- [Data]:
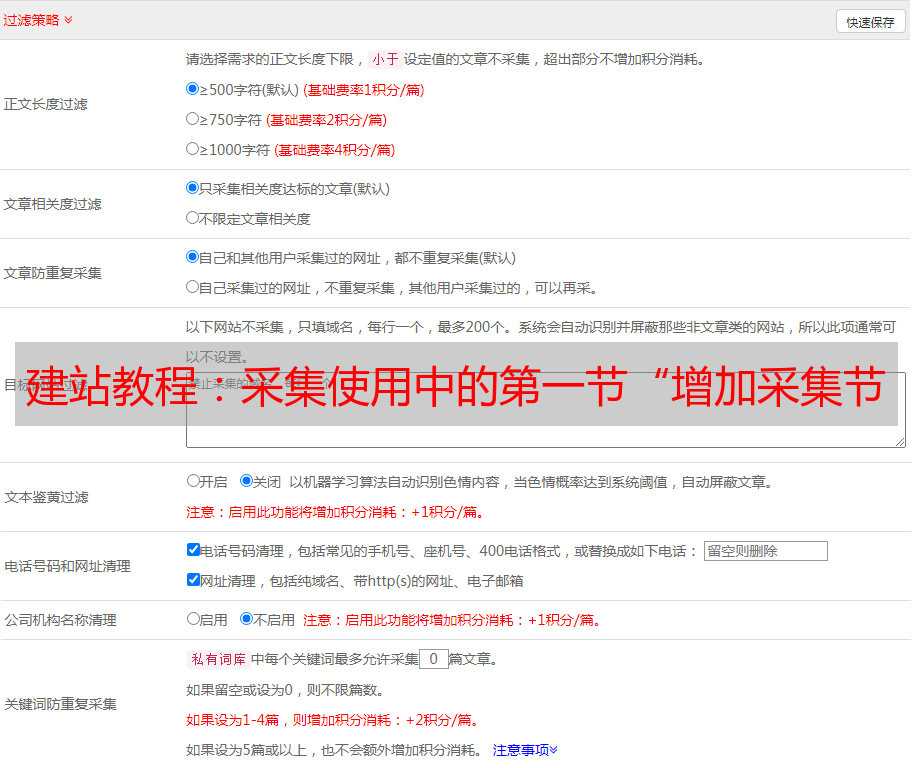Select ≥1000字符 length filter option
This screenshot has height=768, width=912.
pos(193,149)
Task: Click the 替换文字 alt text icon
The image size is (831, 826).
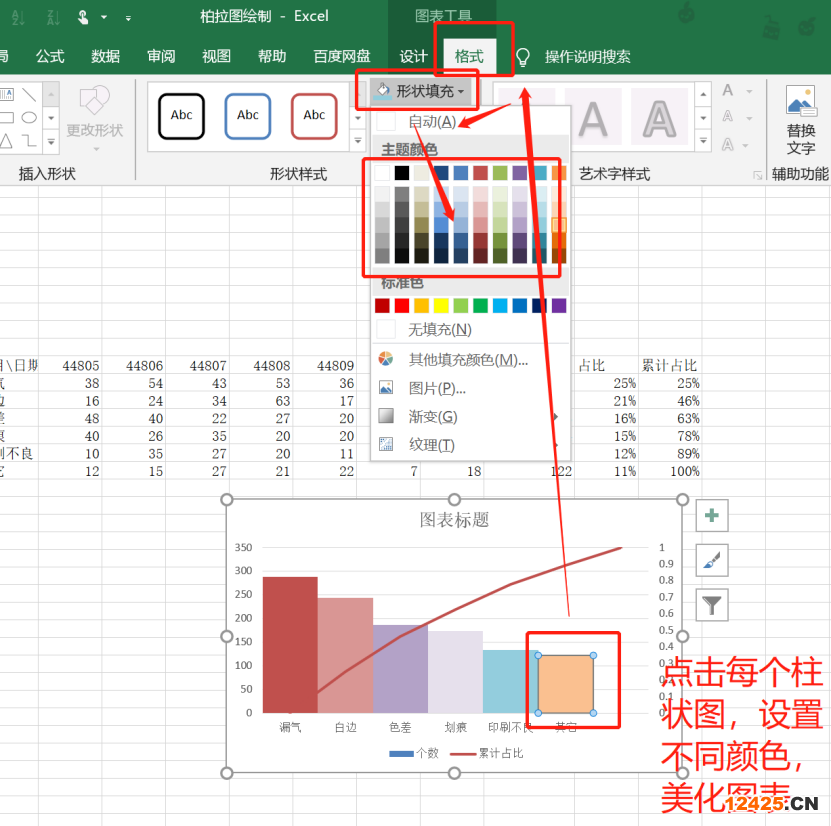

- [Your objective]: Will you repeat the material above, but only from the line containing "Task: Click the 替换文字 alt text icon" through its last line, exactly and without the pictures?

- [Exercise solution]:
Task: Click the 替换文字 alt text icon
The image size is (831, 826).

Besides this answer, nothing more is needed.